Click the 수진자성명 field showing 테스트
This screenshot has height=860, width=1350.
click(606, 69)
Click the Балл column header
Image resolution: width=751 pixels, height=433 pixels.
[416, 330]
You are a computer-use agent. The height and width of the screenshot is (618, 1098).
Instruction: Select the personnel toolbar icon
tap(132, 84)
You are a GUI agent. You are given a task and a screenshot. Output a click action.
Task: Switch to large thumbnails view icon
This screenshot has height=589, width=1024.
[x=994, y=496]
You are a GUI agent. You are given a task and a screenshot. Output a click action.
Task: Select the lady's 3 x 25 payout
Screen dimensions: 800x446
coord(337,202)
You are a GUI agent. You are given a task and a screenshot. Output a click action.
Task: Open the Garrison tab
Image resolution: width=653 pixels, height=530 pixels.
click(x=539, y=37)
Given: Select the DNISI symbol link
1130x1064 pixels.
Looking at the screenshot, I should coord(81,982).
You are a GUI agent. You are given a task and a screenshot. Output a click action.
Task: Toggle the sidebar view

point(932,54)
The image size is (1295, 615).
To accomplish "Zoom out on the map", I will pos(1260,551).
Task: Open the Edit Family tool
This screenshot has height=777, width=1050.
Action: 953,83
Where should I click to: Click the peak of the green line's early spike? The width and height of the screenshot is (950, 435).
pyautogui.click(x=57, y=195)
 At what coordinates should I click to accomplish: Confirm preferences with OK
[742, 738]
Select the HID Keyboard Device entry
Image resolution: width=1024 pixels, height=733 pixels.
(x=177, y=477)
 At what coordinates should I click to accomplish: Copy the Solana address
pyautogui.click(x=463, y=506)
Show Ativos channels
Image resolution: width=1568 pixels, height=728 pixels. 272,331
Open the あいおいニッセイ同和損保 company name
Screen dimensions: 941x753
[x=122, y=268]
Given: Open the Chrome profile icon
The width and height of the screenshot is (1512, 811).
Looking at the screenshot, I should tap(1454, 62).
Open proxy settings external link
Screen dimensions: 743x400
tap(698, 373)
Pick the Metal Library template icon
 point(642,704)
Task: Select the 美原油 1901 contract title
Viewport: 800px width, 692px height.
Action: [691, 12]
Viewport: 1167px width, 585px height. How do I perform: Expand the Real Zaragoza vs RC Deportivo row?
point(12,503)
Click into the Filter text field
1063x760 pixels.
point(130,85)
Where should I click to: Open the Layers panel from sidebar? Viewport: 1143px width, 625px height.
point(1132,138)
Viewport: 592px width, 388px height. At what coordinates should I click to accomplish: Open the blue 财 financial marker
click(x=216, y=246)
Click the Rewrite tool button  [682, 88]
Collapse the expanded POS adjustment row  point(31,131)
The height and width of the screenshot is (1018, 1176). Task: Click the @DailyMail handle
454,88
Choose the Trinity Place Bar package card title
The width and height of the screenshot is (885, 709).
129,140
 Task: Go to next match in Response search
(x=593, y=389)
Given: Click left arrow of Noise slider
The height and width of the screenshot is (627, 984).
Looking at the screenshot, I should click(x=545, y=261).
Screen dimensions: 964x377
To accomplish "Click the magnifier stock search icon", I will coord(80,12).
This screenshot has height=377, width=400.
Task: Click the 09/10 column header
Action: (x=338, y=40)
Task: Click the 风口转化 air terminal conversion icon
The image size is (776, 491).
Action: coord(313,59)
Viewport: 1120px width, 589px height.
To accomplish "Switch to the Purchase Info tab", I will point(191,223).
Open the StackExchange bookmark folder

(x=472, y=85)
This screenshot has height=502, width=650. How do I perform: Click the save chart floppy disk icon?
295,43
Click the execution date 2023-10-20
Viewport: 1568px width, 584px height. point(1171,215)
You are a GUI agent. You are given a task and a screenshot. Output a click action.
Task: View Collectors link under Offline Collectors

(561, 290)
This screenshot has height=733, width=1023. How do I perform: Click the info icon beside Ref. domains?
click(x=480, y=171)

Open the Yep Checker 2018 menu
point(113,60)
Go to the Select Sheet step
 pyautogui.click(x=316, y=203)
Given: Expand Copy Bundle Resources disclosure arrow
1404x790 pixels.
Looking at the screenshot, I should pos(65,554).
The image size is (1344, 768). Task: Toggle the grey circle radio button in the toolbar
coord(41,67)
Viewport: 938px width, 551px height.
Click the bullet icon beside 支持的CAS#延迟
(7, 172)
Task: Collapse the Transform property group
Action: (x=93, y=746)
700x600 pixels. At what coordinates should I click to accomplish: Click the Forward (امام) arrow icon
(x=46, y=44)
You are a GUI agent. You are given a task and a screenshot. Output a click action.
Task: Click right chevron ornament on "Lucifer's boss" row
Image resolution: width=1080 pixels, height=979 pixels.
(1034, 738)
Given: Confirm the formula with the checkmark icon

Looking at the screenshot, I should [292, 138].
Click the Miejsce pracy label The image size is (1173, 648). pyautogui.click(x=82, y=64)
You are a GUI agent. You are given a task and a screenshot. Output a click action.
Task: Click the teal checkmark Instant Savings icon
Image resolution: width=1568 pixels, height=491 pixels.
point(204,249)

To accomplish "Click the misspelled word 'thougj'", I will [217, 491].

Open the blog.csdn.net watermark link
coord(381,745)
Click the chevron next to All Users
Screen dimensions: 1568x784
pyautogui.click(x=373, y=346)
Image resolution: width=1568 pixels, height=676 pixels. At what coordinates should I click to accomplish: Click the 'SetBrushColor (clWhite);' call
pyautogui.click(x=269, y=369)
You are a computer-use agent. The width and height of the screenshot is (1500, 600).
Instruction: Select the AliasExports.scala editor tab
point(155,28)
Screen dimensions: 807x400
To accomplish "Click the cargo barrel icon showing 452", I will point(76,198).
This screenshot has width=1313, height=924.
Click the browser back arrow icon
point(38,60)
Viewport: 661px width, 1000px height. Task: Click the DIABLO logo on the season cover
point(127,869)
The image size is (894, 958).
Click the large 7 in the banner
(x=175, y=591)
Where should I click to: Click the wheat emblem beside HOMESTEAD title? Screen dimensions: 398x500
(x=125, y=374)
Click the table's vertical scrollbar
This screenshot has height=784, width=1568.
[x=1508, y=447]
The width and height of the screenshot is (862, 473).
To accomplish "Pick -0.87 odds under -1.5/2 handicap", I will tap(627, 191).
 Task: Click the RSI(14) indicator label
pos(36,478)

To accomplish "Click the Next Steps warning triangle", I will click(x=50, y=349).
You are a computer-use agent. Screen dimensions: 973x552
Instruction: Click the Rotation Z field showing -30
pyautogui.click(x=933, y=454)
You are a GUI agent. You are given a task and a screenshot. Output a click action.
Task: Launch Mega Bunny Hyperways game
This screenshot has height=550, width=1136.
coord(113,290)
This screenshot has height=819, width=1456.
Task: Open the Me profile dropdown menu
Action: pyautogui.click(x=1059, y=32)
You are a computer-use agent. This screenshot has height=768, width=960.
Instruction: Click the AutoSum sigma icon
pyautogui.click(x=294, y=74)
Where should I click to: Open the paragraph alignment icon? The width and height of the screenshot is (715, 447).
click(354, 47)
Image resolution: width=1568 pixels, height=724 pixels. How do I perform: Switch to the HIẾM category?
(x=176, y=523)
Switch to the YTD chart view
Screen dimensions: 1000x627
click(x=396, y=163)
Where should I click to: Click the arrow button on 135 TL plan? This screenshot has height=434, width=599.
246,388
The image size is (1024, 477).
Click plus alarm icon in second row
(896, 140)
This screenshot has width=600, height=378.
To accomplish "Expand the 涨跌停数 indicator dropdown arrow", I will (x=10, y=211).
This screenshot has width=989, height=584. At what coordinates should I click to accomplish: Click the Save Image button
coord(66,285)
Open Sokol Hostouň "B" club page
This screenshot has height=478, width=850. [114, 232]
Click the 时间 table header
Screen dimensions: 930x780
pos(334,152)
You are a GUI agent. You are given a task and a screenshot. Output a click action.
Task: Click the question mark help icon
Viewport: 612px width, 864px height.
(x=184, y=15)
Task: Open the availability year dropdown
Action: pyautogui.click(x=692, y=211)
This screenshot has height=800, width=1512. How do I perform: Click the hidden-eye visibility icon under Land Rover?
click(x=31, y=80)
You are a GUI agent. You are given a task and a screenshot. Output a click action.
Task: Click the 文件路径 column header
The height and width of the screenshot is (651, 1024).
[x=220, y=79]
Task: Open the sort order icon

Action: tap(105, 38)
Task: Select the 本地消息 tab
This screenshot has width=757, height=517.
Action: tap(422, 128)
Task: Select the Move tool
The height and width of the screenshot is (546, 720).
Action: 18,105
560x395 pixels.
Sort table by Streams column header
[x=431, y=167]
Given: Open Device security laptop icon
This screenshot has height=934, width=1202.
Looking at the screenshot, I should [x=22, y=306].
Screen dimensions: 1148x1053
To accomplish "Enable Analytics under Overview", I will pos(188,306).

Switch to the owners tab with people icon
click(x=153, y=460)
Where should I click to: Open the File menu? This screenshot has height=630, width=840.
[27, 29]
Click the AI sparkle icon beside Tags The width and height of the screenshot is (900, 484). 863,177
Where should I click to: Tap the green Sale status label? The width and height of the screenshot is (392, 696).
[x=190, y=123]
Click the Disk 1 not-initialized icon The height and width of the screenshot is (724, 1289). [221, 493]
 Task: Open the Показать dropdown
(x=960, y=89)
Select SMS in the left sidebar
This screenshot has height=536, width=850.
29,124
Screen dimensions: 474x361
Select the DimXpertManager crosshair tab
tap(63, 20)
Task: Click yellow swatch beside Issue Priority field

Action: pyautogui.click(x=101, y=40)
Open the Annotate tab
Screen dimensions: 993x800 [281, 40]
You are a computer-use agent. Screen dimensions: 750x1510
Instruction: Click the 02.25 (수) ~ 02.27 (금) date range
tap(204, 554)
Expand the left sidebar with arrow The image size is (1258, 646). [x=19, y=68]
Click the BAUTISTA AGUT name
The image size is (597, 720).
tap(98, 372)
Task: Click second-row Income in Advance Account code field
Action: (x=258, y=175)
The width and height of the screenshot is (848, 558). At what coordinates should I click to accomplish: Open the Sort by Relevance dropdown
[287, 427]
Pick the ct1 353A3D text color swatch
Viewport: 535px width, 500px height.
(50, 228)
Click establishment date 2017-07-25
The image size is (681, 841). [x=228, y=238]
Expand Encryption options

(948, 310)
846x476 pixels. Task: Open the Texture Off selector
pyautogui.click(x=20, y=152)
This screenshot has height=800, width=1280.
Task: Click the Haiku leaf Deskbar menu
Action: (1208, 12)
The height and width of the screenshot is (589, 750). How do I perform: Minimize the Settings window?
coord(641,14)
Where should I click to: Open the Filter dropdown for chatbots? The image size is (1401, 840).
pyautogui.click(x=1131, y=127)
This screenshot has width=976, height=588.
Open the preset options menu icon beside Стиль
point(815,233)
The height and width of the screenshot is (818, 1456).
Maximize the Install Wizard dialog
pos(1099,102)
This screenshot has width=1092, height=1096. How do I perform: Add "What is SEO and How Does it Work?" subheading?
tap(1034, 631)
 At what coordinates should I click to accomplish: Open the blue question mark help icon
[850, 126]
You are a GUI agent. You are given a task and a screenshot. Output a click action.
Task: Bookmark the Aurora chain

- - - -

◆ Task to carry out: Each line that includes the string "chevron" should be copied from the data.

◆ Response area:
Task: Click right chevron ornament on "Lucifer's boss" row
Click the chevron next to All Users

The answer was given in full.